THE SPACE BETWEEN
sumos quo sumos
-Lake Woebegone Official MottoLARRY RICHARDSON
They say, (the people who know), the universe is mostly space. An empty place. Furthermore, these people who know insist that the same is true for me and you. We are all, it seems, just lots of nothing between tiny bits of solid stuff, just barely enough to hold us all somewhat together and, to the world, make it appear that we are here. But this one thing I think I know for sure: a person needs a God to know and room to grow. And one place where there’s God and room, from everything I’ve seen, is the space between. Larry Richardson
Physical Therapists came yesterday to get Mom to stand and transfer to the reclining chair. The goals for her care have been the same for several days now. They are written on the dry erase board.

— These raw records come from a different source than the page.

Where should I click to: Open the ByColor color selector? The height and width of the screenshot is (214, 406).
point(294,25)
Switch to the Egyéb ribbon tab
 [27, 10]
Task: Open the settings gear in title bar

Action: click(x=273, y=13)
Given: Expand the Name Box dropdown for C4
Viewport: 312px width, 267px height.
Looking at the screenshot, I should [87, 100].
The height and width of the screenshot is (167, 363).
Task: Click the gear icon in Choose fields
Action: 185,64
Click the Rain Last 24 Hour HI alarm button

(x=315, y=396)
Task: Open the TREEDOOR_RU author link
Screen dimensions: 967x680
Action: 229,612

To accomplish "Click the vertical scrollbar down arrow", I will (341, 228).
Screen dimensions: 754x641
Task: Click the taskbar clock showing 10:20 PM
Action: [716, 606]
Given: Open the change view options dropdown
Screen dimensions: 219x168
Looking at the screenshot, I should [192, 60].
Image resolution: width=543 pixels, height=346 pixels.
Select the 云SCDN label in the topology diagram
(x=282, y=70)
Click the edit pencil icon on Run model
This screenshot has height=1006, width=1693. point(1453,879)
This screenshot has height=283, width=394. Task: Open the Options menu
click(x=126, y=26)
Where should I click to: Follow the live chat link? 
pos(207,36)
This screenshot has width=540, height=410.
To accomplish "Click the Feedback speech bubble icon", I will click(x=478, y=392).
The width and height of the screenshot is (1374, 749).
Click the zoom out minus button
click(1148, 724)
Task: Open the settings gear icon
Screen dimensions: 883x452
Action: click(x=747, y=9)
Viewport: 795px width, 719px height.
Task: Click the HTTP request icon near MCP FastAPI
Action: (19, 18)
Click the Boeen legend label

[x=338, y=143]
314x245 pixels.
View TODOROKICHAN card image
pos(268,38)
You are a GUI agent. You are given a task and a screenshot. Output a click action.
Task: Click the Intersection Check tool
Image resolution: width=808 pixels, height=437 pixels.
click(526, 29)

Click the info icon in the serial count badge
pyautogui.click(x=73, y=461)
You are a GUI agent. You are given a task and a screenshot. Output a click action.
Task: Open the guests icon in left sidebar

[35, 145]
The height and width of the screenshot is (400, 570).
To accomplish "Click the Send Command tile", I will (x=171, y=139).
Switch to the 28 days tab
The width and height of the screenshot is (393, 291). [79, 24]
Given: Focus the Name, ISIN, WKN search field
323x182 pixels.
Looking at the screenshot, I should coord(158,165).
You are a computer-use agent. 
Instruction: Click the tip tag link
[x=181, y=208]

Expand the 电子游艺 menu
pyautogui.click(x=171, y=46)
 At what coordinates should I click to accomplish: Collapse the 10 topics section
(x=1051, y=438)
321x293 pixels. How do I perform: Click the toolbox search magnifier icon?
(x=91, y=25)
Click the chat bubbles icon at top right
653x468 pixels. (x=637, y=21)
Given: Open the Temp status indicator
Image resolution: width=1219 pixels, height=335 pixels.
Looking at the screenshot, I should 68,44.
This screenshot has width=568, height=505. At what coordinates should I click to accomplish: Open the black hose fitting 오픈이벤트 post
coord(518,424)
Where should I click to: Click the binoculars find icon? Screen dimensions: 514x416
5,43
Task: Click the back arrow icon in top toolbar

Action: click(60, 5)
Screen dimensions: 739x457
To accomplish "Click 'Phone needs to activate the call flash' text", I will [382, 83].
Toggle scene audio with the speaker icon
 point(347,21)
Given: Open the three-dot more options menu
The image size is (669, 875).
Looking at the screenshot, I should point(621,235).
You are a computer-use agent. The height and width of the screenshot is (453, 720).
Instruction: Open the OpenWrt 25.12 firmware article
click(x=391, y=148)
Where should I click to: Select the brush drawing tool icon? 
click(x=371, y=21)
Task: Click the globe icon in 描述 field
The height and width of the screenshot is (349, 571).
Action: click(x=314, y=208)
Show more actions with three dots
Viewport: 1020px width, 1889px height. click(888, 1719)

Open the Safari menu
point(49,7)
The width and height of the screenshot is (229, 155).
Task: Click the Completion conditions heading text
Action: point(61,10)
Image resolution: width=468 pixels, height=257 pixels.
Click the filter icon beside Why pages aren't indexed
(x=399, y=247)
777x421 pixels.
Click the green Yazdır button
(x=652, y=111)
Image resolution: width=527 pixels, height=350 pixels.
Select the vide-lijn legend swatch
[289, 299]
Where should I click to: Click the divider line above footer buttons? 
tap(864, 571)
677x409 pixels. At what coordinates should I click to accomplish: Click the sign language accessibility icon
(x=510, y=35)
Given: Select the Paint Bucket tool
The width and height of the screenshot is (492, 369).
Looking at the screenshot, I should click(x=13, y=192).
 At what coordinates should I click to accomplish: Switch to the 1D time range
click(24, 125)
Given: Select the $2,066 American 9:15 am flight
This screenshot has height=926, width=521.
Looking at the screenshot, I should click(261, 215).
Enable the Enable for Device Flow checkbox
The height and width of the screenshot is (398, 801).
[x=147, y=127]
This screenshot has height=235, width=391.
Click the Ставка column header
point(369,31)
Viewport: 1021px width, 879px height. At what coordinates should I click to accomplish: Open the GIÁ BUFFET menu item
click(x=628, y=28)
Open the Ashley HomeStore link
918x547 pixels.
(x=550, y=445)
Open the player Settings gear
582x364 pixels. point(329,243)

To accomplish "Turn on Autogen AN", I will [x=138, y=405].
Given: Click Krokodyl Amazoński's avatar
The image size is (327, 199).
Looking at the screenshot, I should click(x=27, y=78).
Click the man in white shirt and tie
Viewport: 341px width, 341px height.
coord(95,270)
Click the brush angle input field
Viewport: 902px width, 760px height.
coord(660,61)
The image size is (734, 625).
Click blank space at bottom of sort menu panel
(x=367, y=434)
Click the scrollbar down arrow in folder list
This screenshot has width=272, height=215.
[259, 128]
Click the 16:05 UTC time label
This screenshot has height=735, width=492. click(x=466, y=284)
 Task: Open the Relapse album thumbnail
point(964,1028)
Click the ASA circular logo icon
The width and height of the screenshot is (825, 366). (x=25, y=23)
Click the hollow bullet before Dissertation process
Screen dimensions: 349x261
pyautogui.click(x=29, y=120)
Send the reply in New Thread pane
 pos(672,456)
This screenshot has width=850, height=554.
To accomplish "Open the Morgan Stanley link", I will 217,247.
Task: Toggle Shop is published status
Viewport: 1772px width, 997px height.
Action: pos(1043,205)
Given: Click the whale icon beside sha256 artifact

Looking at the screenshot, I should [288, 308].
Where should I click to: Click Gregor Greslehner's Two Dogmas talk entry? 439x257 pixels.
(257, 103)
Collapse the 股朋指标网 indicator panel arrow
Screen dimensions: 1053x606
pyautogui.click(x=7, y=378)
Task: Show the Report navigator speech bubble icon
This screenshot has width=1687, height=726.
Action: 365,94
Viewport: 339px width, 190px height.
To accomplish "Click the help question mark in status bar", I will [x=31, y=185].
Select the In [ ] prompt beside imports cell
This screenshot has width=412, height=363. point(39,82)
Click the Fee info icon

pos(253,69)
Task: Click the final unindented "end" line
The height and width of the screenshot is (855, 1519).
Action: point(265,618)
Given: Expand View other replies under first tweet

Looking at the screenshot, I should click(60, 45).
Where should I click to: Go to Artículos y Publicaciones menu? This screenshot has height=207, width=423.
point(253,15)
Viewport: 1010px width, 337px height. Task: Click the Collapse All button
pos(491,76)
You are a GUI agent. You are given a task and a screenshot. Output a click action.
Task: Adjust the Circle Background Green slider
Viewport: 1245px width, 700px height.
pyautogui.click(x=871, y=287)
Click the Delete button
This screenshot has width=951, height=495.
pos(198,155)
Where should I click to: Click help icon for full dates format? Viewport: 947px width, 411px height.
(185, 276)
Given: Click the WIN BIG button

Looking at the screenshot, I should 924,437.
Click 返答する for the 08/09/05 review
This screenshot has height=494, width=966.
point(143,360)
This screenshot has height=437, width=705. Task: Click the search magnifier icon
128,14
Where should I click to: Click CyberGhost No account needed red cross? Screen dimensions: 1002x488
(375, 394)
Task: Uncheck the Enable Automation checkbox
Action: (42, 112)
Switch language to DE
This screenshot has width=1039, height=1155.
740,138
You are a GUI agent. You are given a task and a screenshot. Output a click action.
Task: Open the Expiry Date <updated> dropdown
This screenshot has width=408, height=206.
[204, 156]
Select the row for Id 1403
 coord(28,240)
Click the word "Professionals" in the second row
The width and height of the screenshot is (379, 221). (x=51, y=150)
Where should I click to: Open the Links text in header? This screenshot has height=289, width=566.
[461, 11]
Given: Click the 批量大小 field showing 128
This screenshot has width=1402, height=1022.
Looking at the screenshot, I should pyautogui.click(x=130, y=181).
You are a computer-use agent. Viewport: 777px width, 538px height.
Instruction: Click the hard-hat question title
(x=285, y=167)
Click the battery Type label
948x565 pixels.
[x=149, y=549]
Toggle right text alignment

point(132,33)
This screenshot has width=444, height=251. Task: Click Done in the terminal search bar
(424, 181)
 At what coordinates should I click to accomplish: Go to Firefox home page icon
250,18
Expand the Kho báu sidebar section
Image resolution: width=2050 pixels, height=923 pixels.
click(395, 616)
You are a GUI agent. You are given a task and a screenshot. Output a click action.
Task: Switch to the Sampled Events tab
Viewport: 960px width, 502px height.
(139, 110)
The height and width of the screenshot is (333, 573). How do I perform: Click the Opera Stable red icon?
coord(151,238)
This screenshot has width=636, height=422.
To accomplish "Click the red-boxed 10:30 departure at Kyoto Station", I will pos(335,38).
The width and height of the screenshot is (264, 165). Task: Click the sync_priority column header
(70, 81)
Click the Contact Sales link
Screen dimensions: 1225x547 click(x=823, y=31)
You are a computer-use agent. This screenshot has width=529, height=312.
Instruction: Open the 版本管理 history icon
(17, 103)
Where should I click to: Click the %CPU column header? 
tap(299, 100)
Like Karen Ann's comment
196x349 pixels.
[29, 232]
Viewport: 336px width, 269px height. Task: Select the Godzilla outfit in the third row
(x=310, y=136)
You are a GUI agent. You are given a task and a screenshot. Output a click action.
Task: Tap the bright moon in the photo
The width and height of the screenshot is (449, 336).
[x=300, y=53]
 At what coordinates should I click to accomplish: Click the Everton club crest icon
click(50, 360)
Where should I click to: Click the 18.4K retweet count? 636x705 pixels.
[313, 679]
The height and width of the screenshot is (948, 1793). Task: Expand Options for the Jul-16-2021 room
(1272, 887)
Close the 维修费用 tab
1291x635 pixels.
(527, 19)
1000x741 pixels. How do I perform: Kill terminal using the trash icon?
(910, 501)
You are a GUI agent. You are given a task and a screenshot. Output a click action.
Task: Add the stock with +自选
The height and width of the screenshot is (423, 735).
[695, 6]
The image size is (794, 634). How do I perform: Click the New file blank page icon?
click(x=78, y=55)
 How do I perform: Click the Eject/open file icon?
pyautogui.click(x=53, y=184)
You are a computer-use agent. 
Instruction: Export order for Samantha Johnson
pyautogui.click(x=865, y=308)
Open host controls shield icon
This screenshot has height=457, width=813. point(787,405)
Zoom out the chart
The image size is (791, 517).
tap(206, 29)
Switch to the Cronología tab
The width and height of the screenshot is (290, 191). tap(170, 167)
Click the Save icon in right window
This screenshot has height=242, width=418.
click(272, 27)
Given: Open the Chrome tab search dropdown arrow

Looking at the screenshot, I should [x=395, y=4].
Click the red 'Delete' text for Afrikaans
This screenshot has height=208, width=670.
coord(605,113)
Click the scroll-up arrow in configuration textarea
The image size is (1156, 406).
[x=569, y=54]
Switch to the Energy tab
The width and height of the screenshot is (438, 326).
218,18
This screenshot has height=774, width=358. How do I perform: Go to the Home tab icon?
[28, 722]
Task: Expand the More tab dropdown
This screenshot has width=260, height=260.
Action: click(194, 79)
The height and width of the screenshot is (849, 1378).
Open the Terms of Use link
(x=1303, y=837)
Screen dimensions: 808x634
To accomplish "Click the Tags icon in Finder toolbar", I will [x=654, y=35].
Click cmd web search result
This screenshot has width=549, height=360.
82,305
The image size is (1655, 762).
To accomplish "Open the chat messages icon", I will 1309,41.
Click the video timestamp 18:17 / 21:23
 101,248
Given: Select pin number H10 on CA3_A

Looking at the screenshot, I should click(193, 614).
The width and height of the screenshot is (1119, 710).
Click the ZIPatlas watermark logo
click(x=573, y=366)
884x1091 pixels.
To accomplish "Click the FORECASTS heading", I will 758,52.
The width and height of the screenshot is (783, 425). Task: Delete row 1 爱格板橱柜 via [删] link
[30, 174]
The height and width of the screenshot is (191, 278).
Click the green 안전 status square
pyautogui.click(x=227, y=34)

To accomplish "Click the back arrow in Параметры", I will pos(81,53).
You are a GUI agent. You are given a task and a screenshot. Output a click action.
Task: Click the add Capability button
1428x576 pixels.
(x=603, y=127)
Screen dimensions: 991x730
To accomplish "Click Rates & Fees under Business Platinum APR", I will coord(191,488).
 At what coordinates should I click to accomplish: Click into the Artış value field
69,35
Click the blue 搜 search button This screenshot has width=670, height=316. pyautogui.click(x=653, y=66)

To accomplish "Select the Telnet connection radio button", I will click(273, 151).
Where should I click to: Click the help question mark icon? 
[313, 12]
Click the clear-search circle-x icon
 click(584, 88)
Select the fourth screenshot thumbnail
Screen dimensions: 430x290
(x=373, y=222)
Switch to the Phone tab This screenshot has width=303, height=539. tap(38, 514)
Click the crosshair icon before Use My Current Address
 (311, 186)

- Keep systolic blood pressure under 180.
- Increase awareness.
- Decrease oxygen demands.
- Out of bed.
The two therapists aimed at Goal #4. When they asked if she wanted to get out of the bed for a while (the orders are for two hours,) Mom said “No.” When coaxed about three times, and asked if she would help them get her up, she said, “Okay.” She helped to swing her legs around off the bed, and the female therapist said, “Well, look at you! And you’ve got a pretty pedicure, too!” When each therapist linked an elbow to each of Mom’s for support, she tried to push herself up with her hands, one of which is laden with IV needles and tubes. She got up, sort of, but she had no strength to turn herself to the near right to sit on the chair.
After the third try, they put her back in bed. She bent her knees on command and helped them scoot her up in the bed. Then they adjusted this fancy bed to simulate a chair.
She fell asleep as soon as they left the room. When her head bent dramatically to her shoulder, I lifted her head and re-positioned her pillow to make a support.
I wondered, What are we doing here? And then I thought, She really needs to be at home.
This morning, two nurses used the fancy lift in the room to move her to a chair. That machine is amazing! She ate five spoonfuls of oatmeal, drank half a cup of milk, and has been sleeping ever since. The breakfast tray sent earlier was not touched. At lunch, she tried to drink V-8 juice, but it didn’t taste right to her.
Getting her to eat is not one of the goals, even though she eats very little. I’m pretty sure I can prepare food that she won’t eat as well as the hospital does. (I threw that little funny in to make sure we see a little humor.)
The plan is to move her upstairs to what I have always called a step-down unit, a section of the hospital for those moving from ICU to regular hospital rooms or skilled nursing facilities. The criteria for that move is when she is medically able. While she is there, the caseworkers might usually plan for her move to a rehabilitation center. That is not going to happen, the move to a rehabilitation center. I’ve put that out there for everyone.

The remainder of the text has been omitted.